3. **Alternative interpretation of wh

## Conclusion

In this project, we aimed to analyze an article by identifying logical fallacies within its content. The process involved several key steps:

1. **Data Preparation**: We started with a dataframe `fallacies_df` that contains a list of common logical fallacies and their descriptions.
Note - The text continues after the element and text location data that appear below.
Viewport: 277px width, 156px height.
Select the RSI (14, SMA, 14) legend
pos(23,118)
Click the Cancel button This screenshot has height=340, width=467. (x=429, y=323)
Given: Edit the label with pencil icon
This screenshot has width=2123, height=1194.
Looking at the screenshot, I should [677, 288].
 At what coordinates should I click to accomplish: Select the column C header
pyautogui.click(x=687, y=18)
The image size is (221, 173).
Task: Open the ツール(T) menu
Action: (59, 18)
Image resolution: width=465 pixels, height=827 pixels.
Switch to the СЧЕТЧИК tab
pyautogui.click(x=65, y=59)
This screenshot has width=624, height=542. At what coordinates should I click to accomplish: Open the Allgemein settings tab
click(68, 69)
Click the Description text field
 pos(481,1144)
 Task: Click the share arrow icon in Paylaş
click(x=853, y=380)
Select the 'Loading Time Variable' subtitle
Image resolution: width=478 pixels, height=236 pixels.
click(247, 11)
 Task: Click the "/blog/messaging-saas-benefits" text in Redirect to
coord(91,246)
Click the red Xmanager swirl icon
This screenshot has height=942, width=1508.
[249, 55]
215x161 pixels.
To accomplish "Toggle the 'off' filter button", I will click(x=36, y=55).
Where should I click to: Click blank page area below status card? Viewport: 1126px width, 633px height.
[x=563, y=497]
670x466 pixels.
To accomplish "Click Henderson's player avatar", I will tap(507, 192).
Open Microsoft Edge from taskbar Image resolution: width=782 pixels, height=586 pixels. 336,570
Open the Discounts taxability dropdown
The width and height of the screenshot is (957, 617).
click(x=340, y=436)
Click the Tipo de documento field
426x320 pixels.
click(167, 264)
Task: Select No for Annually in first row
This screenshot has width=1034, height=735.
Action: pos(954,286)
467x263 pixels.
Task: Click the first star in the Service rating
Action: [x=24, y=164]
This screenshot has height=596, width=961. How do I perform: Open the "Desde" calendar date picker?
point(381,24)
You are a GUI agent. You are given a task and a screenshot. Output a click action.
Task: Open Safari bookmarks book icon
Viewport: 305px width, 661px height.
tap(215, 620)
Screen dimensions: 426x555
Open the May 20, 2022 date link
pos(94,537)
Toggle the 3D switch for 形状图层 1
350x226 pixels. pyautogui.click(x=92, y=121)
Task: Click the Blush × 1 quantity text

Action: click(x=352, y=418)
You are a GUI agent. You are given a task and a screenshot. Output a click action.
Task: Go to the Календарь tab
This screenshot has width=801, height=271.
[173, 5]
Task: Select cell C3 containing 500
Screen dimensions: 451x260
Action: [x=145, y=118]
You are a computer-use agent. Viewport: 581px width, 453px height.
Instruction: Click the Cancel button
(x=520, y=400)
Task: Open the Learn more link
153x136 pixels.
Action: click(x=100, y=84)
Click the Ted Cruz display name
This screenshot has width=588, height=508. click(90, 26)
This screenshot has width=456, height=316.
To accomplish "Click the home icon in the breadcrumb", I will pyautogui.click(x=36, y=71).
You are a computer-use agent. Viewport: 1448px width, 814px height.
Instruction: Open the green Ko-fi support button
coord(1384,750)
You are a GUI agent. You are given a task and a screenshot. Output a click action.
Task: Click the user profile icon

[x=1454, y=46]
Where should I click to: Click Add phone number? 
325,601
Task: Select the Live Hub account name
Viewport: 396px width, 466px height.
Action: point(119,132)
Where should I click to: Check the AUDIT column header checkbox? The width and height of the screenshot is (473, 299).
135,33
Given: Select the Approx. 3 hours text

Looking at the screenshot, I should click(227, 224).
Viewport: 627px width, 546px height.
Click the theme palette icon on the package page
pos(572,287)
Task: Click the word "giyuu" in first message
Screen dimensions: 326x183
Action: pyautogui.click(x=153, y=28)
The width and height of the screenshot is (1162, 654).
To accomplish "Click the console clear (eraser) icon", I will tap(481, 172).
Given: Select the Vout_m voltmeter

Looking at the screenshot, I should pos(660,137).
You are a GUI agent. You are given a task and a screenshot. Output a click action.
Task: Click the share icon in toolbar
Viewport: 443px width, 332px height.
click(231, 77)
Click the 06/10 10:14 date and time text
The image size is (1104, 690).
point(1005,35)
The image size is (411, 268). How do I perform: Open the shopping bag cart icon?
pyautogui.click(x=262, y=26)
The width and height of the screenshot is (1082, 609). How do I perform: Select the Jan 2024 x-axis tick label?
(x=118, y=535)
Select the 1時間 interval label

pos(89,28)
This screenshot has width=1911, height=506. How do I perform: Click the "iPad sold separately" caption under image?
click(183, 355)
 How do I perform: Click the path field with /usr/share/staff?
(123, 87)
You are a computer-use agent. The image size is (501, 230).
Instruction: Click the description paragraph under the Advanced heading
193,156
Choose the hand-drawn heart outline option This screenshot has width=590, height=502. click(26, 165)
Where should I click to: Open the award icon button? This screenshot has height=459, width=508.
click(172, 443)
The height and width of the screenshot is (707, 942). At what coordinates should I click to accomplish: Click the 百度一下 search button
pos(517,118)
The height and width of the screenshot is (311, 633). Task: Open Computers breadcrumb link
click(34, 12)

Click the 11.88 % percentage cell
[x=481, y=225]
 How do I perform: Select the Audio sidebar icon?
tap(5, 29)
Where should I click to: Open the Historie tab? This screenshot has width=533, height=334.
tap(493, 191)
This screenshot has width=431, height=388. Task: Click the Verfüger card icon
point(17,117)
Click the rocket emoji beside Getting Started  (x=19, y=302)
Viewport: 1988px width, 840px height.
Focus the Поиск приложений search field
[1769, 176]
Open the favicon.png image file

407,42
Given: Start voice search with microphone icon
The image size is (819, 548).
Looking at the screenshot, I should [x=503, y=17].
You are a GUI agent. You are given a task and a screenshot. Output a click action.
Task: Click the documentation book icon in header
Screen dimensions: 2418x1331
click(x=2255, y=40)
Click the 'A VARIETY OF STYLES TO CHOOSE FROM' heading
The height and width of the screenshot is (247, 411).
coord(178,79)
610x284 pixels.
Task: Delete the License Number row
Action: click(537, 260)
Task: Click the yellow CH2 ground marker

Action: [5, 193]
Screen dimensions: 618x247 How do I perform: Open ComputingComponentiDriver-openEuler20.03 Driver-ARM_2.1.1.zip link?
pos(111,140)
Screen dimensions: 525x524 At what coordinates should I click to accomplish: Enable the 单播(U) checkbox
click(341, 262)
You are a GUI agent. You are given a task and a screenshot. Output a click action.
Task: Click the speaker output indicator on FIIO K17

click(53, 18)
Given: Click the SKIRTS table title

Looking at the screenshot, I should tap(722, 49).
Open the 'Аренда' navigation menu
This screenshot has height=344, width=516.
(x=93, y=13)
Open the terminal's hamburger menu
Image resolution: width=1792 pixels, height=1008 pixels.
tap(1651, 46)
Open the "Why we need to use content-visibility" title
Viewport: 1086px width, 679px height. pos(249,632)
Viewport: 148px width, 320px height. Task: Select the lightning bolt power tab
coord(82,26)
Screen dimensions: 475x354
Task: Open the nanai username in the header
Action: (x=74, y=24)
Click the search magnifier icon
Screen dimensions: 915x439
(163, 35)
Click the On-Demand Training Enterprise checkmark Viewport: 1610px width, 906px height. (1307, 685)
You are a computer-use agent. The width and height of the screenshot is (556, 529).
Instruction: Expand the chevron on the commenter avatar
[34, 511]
This dataframe served as a reference for identifying fallacies in the article.

2. **Article Analysis**: We used two chains to process the article:
   - **Chain 1**: This chain summarized the article content and identified potential fallacies based on the `fallacies_df`.
   - **Chain 2**: This chain took the summary from Chain 1 and performed a more detailed analysis, cross-referencing the fallacies identified in the summary with the descriptions in `fallacies_df`.

3. **Result Presentation**: Finally, we printed the title and URL of the article along with the detailed analysis results.

### Insights

- **Fallacy Identification**: The project successfully identified and categorized logical fallacies within the article. This can be particularly useful for critical reading and improving the quality of arguments in writing.
- **Automation Potential**: The use of chains to automate the summarization and analysis process demonstrates the potential for scalable and efficient content analysis.
- **Data Utilization**: Leveraging a structured dataframe of fallacies allowed for systematic and consistent identification of logical errors, highlighting the importance of well-organized reference data in analytical tasks.

### Detailed Results

Here are the results we obtained from the analysis:

- **Title**: The title of the article analyzed.
- **URL**: The URL where the article can be accessed.
- **Analysis**: A detailed breakdown of the logical fallacies identified within the article, including the type of fallacy and a brief description of each.

The analysis results provide a comprehensive view of the logical structure of the article, highlighting areas where logical fallacies are present. This detailed feedback can be instrumental in refining arguments and ensuring the integrity of the content.